The Swan Silvertones’ record introduced yet another new generation to the old spiritual, just as they Fisk singers had done before them. And during the civil rights movement of the 1950s and 1960s, the song’s message struck a powerful chord. It inspired activists with its reminder that God had led oppressed people to freedom before, it consoled those suffering under oppression with the message that God rewarded the faithful, and it answered those demanding justice with the promise that the wicked would be destroyed. “The pharaoh’s army got drowned,” and those who continued to torment God’s people would be punished.
While “Mary Don’t You Weep” spoke most powerfully to African Americans campaigning for their rights, white performers also adopted the song. Folk singers Burl Ives and Pete Seeger recorded the song, suggesting that its message of freedom and redemption had value for all races. In 1970, the song inspired another white songwriter, Paul Simon, to compose a less religious, but equally poignant song about friendship. The Swan Silvertones’ recording of “Mary Don’t You Weep” moved Simon. He was particularly struck by one line that had been ad libbed by Silvertones lead singer Claude Jeter: “I’ll be a bridge over deep water if you trust in my name.” The line inspired Simon to write one of his biggest hits, “Bridge over Troubled Water.”
The message within Simon’s song differed from that within “Mary Don’t You Weep.” It was not particularly religious, and it was more about friendship than redemption. But like the older spiritual, it was written to provide solace and hope. Simon and his longtime musical partner Art Garfunkel were on the verge of splitting up, but Simon promised that he would always be there for his old friend.
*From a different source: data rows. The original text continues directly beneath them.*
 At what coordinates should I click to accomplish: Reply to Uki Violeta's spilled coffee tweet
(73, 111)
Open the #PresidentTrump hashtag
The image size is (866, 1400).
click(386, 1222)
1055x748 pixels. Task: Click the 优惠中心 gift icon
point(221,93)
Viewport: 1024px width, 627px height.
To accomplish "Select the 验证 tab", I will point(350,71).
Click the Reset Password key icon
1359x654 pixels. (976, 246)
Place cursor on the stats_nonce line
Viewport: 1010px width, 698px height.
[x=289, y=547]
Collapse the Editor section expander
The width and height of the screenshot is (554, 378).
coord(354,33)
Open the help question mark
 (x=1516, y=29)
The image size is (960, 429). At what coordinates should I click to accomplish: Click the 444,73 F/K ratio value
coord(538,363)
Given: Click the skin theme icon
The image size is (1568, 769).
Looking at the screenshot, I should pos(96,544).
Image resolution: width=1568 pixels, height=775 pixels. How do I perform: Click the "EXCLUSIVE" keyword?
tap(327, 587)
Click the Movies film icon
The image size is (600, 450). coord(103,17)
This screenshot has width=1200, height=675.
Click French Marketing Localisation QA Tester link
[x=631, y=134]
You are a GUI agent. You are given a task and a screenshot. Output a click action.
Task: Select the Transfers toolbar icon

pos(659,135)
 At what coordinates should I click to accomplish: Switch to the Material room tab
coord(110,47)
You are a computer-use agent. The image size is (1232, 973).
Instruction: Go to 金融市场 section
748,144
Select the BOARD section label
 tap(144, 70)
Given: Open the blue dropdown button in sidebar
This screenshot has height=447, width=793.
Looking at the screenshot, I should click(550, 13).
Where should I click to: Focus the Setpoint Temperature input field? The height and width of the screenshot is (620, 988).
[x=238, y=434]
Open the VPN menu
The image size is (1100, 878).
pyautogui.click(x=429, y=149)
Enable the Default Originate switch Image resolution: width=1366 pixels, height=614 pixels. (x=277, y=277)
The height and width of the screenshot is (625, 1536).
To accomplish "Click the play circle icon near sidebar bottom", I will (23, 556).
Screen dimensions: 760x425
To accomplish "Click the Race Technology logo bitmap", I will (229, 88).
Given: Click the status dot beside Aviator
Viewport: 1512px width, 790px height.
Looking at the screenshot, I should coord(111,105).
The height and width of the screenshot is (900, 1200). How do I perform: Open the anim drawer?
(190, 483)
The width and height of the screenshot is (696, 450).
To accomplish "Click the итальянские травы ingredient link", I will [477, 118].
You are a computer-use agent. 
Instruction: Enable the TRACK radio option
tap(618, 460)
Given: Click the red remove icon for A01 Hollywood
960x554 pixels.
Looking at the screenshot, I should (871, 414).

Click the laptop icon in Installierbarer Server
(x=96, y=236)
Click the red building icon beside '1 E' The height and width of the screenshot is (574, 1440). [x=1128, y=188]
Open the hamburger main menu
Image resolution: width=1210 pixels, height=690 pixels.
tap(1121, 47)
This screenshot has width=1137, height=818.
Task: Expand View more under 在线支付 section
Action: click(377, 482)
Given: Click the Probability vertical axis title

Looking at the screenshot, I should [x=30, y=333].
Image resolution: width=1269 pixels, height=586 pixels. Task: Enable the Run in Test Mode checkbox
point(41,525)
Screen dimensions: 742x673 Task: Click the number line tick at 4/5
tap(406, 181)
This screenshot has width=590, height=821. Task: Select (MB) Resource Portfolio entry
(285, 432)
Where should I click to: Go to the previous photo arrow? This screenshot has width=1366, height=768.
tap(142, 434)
“Mary Don’t You Weep” continues to play a part in America’s musical history. For close to 200 years—and possibly more—the song has offered comfort and inspiration to those who feel downtrodden. It moved from the plantation to one of America’s first black colleges palaces and concert halls throughout the United States and Europe. Civil rights activists in the 1950s and folk singers and songwriters in the 1960s and 1970s embraced the song with equal fervor. If history is any guide, the song will continue to find an audience well into the 21st century. “Mary Don’t You Weep” might even resurface as the anthem for a future group searching for hope, freedom, and redemption—and maybe a way to cross a sea without getting wet.